In [7]:
# Importing required modules

import pandas as pd
import os
from sqlalchemy import create_engine
import logging

In [2]:
# Setting up database

engine = create_engine('sqlite:///inventory.db')

In [3]:
# Loading datasets as DataFrames

begin_inventory_df = pd.read_csv("begin_inventory.csv")
end_inventory_df = pd.read_csv("end_inventory.csv")
purchases_df = pd.read_csv("purchases.csv")
purchase_prices_df = pd.read_csv("purchase_prices.csv")
sales_df = pd.read_csv("sales.csv")
vendor_invoice_df = pd.read_csv("vendor_invoice.csv")

In [4]:
# Analyzing dataset dimensions

print("begin_inventory_df dimensions: ", begin_inventory_df.shape)
print("end_inventory_df dimensions: ", end_inventory_df.shape)
print("purchases_df dimensions: ", purchases_df.shape)
print("purchase_prices_df dimensions: ", purchase_prices_df.shape)
print("sales_df dimensions: ", sales_df.shape)
print("vendor_invoice_df dimensions: ", vendor_invoice_df.shape)

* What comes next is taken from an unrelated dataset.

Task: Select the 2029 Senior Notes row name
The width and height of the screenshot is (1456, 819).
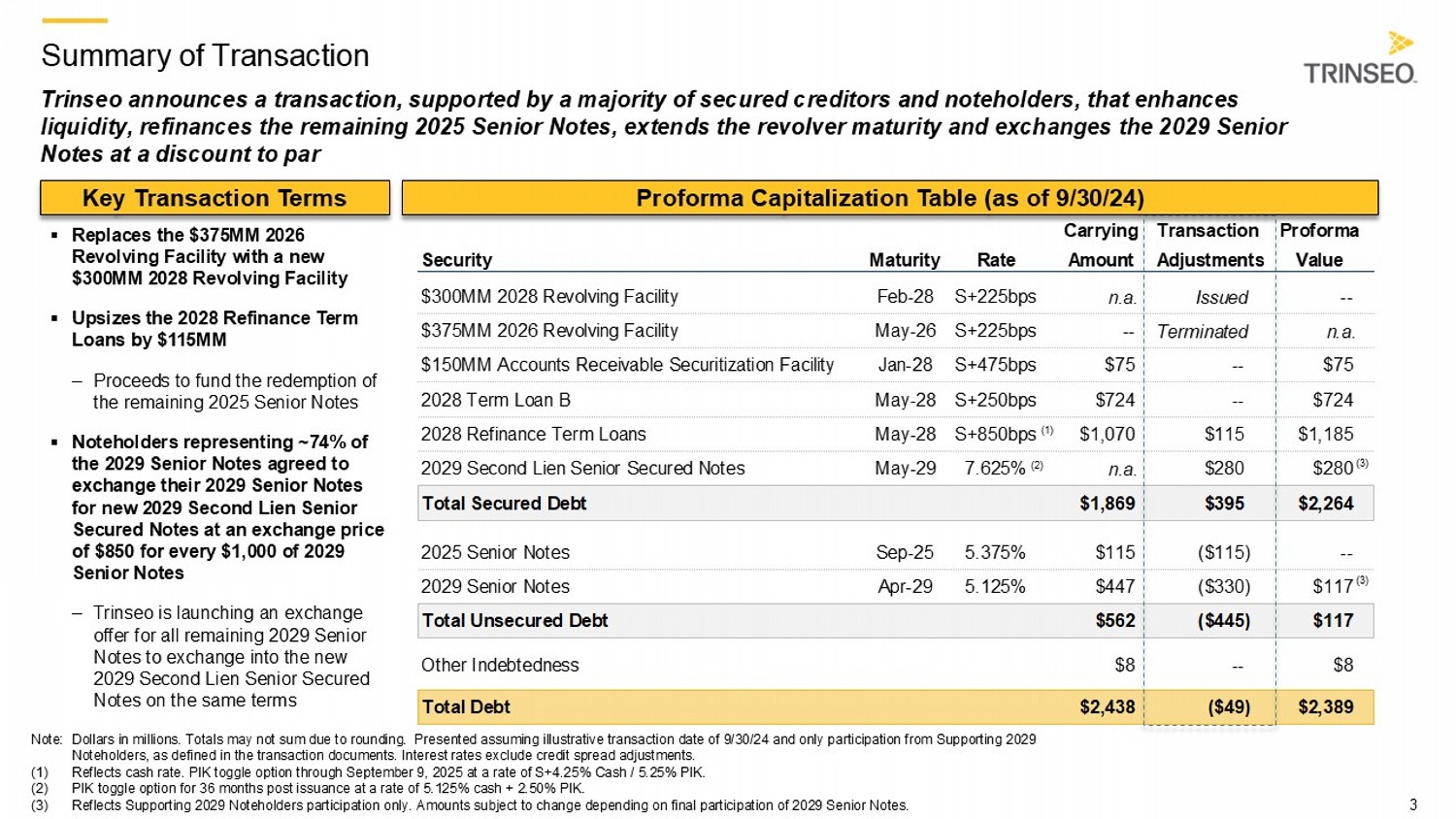Action: tap(495, 587)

begin_inventory_df dimensions:  (206529, 9)
end_inventory_df dimensions:  (224489, 9)
purchases_df dimensions:  (2372474, 16)
purchase_prices_df dimensions:  (12261, 9)
sales_df dimensions:  (12825363, 14)
vendor_invoice_df dimensions:  (5543, 10)


In [12]:
# Function for ingestion

def ingest_db(df, table_name, engine):
    """Ingests dataframe into database"""
    df.to_sql(table_name, con= engine, if_exists= 'replace', index= False)

In [11]:
# Setting up log for monitoring errors

logging.basicConfig(
    filename= "logs/database.logs",
    level= logging.DEBUG,
    format= "%(asctime)s - %(levelname)s - %(message)s",
    filemode= "a"
)

In [13]:
# Automating data ingestion for keeping database up to date with the datasets

def load_data_to_db():
    """Loads CSVs as dataframe and ingests into database"""
    # Saves the start time for ingestion
    start_time = time.time()
    
    for file in os.listdir():
        if ".csv" in file:
            df = pd.read_csv(file)
            # Logs progress during ingestion
            logging.info(f"Ingesting {file} in inventory.db")
            ingest_db(df, file[:-4], engine)
            
    # Saves the end time for ingestion
    end_time= time.time()
    
    # Calculates the time taken in minutes for ingestion
    total_time = (end_time - start_time) / 60
    
    logging.info("Ingestion Completed...")
    logging.info(f"Total Time Taken: {total_time} minutes")